Data supplied:
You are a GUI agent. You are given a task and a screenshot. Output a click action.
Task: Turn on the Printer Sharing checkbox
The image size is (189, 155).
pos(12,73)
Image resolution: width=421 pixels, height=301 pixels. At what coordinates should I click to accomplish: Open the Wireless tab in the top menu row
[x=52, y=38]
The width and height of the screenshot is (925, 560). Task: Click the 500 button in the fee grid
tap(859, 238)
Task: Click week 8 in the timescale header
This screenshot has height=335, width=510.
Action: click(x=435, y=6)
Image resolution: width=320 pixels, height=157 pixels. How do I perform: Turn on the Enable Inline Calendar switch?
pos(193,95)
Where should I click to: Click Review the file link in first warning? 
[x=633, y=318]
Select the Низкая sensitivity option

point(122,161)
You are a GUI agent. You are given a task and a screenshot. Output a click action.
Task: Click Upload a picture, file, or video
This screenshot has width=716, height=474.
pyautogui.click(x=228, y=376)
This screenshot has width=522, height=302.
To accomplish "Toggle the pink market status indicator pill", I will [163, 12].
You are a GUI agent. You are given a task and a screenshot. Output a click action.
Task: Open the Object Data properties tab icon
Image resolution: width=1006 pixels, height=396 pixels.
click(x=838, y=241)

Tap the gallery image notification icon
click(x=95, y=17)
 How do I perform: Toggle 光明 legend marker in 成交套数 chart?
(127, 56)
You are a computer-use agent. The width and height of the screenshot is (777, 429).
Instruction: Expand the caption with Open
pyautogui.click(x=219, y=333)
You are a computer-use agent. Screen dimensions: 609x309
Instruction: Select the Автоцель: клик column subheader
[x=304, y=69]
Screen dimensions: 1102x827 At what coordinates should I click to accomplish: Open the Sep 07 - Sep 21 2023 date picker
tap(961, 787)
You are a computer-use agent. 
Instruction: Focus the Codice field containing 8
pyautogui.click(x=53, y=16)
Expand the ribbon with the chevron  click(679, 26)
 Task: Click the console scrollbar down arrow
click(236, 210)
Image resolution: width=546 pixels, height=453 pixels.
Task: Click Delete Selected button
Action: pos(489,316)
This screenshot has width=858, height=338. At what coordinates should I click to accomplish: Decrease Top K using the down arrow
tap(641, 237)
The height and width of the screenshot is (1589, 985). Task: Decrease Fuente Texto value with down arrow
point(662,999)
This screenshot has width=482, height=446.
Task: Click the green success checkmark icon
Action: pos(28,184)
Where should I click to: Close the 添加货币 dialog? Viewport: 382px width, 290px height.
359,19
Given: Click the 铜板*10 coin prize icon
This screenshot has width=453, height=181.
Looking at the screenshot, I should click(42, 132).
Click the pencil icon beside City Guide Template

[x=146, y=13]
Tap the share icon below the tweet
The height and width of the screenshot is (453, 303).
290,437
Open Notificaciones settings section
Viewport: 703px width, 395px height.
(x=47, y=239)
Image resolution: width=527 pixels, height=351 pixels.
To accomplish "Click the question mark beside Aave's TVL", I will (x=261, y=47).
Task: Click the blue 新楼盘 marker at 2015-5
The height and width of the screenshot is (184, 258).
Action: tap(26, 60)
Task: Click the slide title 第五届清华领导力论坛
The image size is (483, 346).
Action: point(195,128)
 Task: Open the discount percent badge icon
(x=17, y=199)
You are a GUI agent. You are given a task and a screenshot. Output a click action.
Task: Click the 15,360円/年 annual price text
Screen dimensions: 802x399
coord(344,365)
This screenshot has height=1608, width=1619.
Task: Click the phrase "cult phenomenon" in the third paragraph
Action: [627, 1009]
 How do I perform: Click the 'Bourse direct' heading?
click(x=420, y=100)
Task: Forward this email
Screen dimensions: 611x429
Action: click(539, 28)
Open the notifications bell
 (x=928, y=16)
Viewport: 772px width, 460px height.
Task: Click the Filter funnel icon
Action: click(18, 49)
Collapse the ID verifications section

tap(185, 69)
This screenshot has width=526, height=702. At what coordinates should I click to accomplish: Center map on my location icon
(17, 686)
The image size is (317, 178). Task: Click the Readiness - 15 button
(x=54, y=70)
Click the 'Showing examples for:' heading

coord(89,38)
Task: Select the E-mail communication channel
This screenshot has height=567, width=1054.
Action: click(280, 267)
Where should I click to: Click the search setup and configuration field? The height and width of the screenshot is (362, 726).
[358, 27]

Task to carry out: Copy out each line of the data exactly.

Expected answer:
You are a GUI agent. You are given a task and a screenshot. Output a click action.
Task: Turn on the Printer Sharing checkbox
The image size is (189, 155).
pos(12,73)
Image resolution: width=421 pixels, height=301 pixels. At what coordinates should I click to accomplish: Open the Wireless tab in the top menu row
[x=52, y=38]
The width and height of the screenshot is (925, 560). Task: Click the 500 button in the fee grid
tap(859, 238)
Task: Click week 8 in the timescale header
This screenshot has height=335, width=510.
Action: click(x=435, y=6)
Image resolution: width=320 pixels, height=157 pixels. How do I perform: Turn on the Enable Inline Calendar switch?
pos(193,95)
Where should I click to: Click Review the file link in first warning? 
[x=633, y=318]
Select the Низкая sensitivity option

point(122,161)
You are a GUI agent. You are given a task and a screenshot. Output a click action.
Task: Click Upload a picture, file, or video
This screenshot has width=716, height=474.
pyautogui.click(x=228, y=376)
This screenshot has width=522, height=302.
To accomplish "Toggle the pink market status indicator pill", I will [163, 12].
You are a GUI agent. You are given a task and a screenshot. Output a click action.
Task: Open the Object Data properties tab icon
Image resolution: width=1006 pixels, height=396 pixels.
click(x=838, y=241)

Tap the gallery image notification icon
click(x=95, y=17)
 How do I perform: Toggle 光明 legend marker in 成交套数 chart?
(127, 56)
You are a computer-use agent. The width and height of the screenshot is (777, 429).
Instruction: Expand the caption with Open
pyautogui.click(x=219, y=333)
You are a computer-use agent. Screen dimensions: 609x309
Instruction: Select the Автоцель: клик column subheader
[x=304, y=69]
Screen dimensions: 1102x827 At what coordinates should I click to accomplish: Open the Sep 07 - Sep 21 2023 date picker
tap(961, 787)
You are a computer-use agent. 
Instruction: Focus the Codice field containing 8
pyautogui.click(x=53, y=16)
Expand the ribbon with the chevron  click(679, 26)
 Task: Click the console scrollbar down arrow
click(236, 210)
Image resolution: width=546 pixels, height=453 pixels.
Task: Click Delete Selected button
Action: pos(489,316)
This screenshot has width=858, height=338. At what coordinates should I click to accomplish: Decrease Top K using the down arrow
tap(641, 237)
The height and width of the screenshot is (1589, 985). Task: Decrease Fuente Texto value with down arrow
point(662,999)
This screenshot has width=482, height=446.
Task: Click the green success checkmark icon
Action: pos(28,184)
Where should I click to: Close the 添加货币 dialog? Viewport: 382px width, 290px height.
359,19
Given: Click the 铜板*10 coin prize icon
This screenshot has width=453, height=181.
Looking at the screenshot, I should click(42, 132).
Click the pencil icon beside City Guide Template

[x=146, y=13]
Tap the share icon below the tweet
The height and width of the screenshot is (453, 303).
290,437
Open Notificaciones settings section
Viewport: 703px width, 395px height.
(x=47, y=239)
Image resolution: width=527 pixels, height=351 pixels.
To accomplish "Click the question mark beside Aave's TVL", I will (x=261, y=47).
Task: Click the blue 新楼盘 marker at 2015-5
The height and width of the screenshot is (184, 258).
Action: tap(26, 60)
Task: Click the slide title 第五届清华领导力论坛
The image size is (483, 346).
Action: point(195,128)
 Task: Open the discount percent badge icon
(x=17, y=199)
You are a GUI agent. You are given a task and a screenshot. Output a click action.
Task: Click the 15,360円/年 annual price text
Screen dimensions: 802x399
coord(344,365)
This screenshot has height=1608, width=1619.
Task: Click the phrase "cult phenomenon" in the third paragraph
Action: [627, 1009]
 How do I perform: Click the 'Bourse direct' heading?
click(x=420, y=100)
Task: Forward this email
Screen dimensions: 611x429
Action: click(539, 28)
Open the notifications bell
 (x=928, y=16)
Viewport: 772px width, 460px height.
Task: Click the Filter funnel icon
Action: click(18, 49)
Collapse the ID verifications section

tap(185, 69)
This screenshot has width=526, height=702. At what coordinates should I click to accomplish: Center map on my location icon
(17, 686)
The image size is (317, 178). Task: Click the Readiness - 15 button
(x=54, y=70)
Click the 'Showing examples for:' heading

coord(89,38)
Task: Select the E-mail communication channel
This screenshot has height=567, width=1054.
Action: click(280, 267)
Where should I click to: Click the search setup and configuration field? The height and width of the screenshot is (362, 726).
[358, 27]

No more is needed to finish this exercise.